Hof Arnhem-Leeuwarden oordeelt dat de vaststellingsovereenkomst rechtsgeldig tot stand is gekomen en dat partijen er dan ook aan zijn gebonden. Uit de afspraken volgt echter niet dat de inspecteur direct na ommekomst van de periode van vijf jaren een winstuitdeling in aanmerking moet nemen.

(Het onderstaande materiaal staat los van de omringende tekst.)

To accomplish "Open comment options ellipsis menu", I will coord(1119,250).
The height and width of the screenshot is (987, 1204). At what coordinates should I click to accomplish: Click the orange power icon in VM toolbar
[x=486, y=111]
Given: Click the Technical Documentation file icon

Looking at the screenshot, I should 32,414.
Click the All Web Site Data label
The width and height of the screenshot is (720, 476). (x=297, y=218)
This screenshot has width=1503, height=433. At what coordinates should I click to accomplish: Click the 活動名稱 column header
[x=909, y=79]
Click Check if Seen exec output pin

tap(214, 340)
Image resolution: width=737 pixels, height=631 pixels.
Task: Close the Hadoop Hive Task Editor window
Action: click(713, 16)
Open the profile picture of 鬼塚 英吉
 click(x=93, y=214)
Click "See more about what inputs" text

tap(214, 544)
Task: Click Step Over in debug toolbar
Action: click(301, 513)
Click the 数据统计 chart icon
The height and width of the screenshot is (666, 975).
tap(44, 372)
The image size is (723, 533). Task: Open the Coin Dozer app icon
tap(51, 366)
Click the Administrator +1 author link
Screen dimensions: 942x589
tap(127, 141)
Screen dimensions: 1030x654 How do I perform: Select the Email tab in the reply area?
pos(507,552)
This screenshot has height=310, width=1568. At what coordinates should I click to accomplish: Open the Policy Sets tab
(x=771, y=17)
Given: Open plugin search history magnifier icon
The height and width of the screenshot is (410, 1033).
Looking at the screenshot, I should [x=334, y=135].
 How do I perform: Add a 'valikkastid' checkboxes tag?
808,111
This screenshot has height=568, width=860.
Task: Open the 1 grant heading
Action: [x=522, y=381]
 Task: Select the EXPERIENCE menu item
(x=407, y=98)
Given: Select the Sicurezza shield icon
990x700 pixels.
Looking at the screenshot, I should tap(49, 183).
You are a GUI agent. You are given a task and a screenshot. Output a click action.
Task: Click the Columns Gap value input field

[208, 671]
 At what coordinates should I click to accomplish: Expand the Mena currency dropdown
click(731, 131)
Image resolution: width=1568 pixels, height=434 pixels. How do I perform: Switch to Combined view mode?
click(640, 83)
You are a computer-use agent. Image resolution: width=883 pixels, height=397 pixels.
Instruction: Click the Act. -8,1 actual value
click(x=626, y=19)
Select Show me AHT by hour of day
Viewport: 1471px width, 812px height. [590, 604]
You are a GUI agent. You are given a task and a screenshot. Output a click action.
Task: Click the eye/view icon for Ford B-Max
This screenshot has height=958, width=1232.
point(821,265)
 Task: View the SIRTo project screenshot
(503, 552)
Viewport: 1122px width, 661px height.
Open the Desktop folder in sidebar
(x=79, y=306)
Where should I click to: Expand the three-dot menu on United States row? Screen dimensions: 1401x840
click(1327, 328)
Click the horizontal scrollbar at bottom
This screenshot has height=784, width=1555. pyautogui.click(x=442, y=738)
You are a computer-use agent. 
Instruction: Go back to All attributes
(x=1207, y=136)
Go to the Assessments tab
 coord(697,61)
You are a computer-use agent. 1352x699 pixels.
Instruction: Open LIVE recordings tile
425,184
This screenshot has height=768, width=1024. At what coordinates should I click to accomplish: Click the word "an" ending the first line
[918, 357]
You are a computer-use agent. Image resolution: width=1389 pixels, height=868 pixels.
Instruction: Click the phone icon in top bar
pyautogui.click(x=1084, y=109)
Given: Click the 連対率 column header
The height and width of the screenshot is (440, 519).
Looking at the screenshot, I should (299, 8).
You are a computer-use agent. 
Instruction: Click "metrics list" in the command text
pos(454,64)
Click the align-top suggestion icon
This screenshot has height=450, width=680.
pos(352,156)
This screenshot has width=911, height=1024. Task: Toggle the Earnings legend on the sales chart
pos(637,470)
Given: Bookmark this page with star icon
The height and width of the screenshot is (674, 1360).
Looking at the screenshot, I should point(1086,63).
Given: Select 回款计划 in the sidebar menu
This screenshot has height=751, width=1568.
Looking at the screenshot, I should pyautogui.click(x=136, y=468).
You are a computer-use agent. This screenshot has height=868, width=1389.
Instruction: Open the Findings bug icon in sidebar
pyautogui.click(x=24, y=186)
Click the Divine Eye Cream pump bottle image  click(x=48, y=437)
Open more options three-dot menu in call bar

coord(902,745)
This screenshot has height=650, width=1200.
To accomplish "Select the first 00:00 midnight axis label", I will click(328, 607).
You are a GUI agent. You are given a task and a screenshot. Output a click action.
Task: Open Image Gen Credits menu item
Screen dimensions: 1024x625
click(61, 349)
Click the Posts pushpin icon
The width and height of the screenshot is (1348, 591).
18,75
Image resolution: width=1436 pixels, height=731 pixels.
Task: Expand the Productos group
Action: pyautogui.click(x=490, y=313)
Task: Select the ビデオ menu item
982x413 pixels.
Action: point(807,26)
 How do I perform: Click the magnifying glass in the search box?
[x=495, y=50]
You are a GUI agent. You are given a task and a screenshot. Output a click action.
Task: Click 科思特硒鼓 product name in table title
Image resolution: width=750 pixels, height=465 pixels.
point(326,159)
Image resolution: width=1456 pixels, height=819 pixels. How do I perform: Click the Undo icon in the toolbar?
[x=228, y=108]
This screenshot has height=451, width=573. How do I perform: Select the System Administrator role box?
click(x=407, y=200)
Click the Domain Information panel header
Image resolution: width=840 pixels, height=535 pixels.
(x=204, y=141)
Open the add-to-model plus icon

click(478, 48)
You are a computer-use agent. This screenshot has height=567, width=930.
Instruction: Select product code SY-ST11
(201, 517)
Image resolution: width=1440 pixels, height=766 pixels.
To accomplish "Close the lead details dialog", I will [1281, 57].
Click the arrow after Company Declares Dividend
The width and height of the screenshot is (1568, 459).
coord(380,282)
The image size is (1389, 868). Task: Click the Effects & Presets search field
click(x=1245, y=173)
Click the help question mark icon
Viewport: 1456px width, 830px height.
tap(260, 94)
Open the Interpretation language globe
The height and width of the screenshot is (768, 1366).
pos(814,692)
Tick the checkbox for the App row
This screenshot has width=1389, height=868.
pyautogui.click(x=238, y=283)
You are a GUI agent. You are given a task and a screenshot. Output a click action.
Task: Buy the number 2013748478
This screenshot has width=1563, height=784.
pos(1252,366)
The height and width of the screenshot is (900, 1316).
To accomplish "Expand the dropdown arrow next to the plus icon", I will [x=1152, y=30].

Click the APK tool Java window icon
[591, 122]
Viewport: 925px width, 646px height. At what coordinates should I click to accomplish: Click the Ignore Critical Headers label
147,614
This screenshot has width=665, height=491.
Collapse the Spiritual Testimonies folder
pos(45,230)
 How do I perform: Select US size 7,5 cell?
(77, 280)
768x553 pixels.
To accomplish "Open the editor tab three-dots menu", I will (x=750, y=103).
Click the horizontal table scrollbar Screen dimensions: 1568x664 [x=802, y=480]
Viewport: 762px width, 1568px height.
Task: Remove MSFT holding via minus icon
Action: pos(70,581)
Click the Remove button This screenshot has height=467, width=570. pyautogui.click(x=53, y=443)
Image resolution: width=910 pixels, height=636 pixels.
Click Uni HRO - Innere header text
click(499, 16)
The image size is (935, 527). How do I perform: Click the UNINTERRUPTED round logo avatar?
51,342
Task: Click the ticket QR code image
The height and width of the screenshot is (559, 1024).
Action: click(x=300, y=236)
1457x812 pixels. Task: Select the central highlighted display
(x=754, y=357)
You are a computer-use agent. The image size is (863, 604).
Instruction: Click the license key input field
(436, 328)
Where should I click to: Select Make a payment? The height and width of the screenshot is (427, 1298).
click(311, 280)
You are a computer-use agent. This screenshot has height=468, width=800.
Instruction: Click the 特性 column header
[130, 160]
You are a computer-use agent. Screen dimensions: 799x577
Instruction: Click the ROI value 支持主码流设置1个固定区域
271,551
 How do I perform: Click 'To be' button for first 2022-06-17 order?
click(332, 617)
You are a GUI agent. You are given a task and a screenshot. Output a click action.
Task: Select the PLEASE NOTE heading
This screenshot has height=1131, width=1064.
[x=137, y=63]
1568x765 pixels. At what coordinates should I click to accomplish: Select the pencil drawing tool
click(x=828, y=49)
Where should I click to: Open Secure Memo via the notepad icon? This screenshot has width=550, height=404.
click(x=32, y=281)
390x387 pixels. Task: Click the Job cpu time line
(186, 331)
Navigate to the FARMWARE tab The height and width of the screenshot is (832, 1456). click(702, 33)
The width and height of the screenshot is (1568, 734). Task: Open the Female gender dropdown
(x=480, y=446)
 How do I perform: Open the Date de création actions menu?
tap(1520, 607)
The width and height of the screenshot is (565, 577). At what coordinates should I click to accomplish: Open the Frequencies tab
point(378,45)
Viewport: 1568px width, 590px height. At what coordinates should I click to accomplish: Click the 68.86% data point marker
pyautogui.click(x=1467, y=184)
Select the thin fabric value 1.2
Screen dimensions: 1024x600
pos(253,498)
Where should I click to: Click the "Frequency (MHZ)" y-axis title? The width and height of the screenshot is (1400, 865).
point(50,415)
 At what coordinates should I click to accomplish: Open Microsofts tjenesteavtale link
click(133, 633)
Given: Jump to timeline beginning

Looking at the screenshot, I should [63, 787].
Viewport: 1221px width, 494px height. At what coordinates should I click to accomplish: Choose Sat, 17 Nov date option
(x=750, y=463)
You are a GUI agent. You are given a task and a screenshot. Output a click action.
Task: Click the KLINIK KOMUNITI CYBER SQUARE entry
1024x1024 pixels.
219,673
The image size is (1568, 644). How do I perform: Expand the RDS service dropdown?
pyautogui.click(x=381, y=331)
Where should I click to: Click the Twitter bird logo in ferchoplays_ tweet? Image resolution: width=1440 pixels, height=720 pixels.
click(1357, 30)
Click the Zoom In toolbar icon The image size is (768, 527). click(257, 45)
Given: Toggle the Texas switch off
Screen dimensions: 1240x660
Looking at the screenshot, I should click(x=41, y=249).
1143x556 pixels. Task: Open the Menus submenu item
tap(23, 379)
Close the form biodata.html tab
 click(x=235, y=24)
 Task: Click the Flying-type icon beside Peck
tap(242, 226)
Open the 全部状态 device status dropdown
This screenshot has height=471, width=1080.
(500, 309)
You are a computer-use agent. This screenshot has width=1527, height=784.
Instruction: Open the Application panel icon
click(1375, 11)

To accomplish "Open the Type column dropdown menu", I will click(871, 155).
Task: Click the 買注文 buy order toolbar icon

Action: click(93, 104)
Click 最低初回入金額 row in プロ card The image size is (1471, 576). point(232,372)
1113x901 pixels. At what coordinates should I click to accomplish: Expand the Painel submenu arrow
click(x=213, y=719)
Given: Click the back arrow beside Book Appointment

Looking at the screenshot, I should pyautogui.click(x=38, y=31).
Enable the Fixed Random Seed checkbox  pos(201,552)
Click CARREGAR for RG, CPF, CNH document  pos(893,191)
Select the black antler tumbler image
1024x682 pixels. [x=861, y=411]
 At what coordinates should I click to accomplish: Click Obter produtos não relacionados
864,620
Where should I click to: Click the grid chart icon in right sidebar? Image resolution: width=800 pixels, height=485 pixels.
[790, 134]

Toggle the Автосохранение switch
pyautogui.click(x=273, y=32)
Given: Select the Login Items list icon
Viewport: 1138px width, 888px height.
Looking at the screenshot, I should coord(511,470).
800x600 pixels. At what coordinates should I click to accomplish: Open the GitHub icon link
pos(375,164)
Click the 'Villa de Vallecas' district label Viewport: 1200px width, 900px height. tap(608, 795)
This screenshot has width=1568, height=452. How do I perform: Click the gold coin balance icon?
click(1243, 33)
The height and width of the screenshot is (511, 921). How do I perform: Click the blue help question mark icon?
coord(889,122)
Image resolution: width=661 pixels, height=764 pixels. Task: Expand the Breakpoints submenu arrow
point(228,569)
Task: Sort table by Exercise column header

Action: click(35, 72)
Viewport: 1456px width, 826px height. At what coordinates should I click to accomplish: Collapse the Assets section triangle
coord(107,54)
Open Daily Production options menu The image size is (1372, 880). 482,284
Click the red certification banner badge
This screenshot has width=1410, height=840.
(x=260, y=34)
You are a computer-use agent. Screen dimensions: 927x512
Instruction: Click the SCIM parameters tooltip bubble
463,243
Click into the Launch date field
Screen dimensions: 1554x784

Belanghebbende, X, houdt de aandelen in B bv. B bv heeft een vordering van ruim € 2,6 mln op X. In 2005 sluiten X en de inspecteur een vaststellingsovereenkomst. Hierin wordt overeengekomen dat X zekerheden zal verstrekken, en dat de lening in vijf jaren zal worden afgelost. Naar aanleiding van een controle stelt de inspecteur vast dat X zich niet aan de afspraken heeft gehouden, en stelt, na de nodige correspondentie, voor om de schuld in drie jaren, via dividenduitkeringen af te lossen. Uiteindelijk corrigeert de inspecteur de IB-aangiften van X over de jaren 2010 (uitdeling: € 116.312) en 2011 (uitdeling: € 196.391). X is het hier niet mee eens omdat de inspecteur volgens hem, conform de vaststellingsovereenkomst, de volledige uitdeling in 2008 had moeten corrigeren.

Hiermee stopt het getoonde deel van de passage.